2006/03/25

超難解な文章

ハイデガー著『存在と時間 上』(岩波文庫 訳:桑木 務)より

序説 存在の意味への問いの究明

第一章 存在の問いの必要、その問いの構造と優位

第一節 存在への問いを、はっきりと繰り返すことの必要

「形而上学」を再び肯定することが、
現代の進歩のしるしだと考えられているにもかかわらず、
右の存在への問いは、いま、忘れさられています。

※形而上学とは(wikiより)
形而上学(けいじじょうがく。独:Metaphysik, 英:Metaphysics)は哲学の一部門であり、物理学や心理学や脳の生物学といった自然諸科学に、あるいはまた神秘主義や宗教や精神的主題 (spiritual subjects) に関係付けられる。非哲学者への紹介のために形而上学を定義することは、非常に困難(notoriously)であるが、存在、実在、普遍、属性、関係、因果性、空間、時間、出来事……その他諸々の、他の諸概念が、まさにそれに基づくところの現実性の基礎的本性 (the basic nature of reality) に関する、最も根本的な概念や信念の研究として定められる。

形而上学を定義することの困難の一部は、何世紀も前にアリストテレスの編者によって、西洋の哲学者たちが最初にその名を受け取って以来、変化してきた非常に多くの領野の内にある。根源的に形而上学的と考えられなかった問題が、次々に形而上学に加えられてきた。何世紀にも渡って形而上学的と考えられていた他の問題は、概して現在、宗教哲学、心の哲学、知覚の哲学、言語哲学、科学哲学といった、その独特の分離した副次的主題(subheadings)へと追いやられている。形而上学の部分と、ある時代または別の時代に、考えられてきた全ての問題について考察するには、非常に長い時間が要求されるだろう。
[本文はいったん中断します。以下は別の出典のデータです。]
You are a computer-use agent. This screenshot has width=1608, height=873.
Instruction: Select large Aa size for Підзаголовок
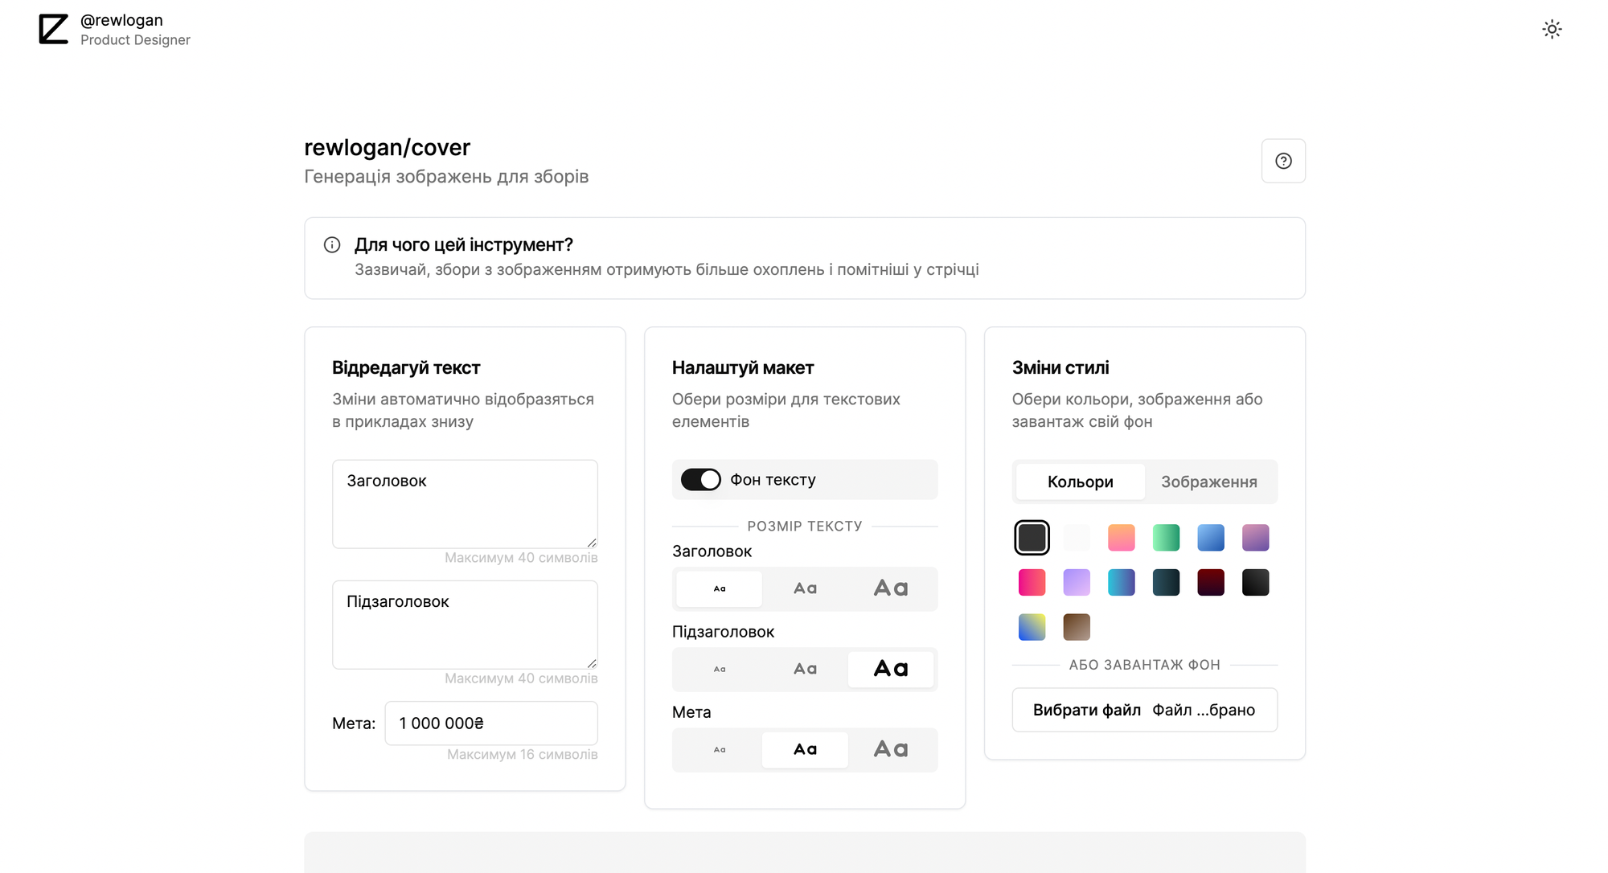[x=890, y=670]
核心的な形而上学的問題と呼ばれうるものは、常に形而上学的と考えられてきた、そして、形而上学的でないと考えられたことがない問題である。そのような問題はたいてい、一般に存在論の問題、「存在としての (qua) 存在の学」である。

別の哲学的伝統は、西洋の哲学的伝統におけるそれよりも、形而上学的問題の非常に困難な概念を持っている。例えば、道教、そして実際多くの東洋哲学はアリストテレス形而上学の最も基礎的な教義のいくつかを、完全に拒んでいる。今では、西洋哲学においてはもはやほとんど完全に内面化し、疑いの対象になることはほとんどないが、しかしヘーゲルの論理学 (Science of Logic) のように、アリストテレス形而上学の多くの反対者は西洋にも現れた。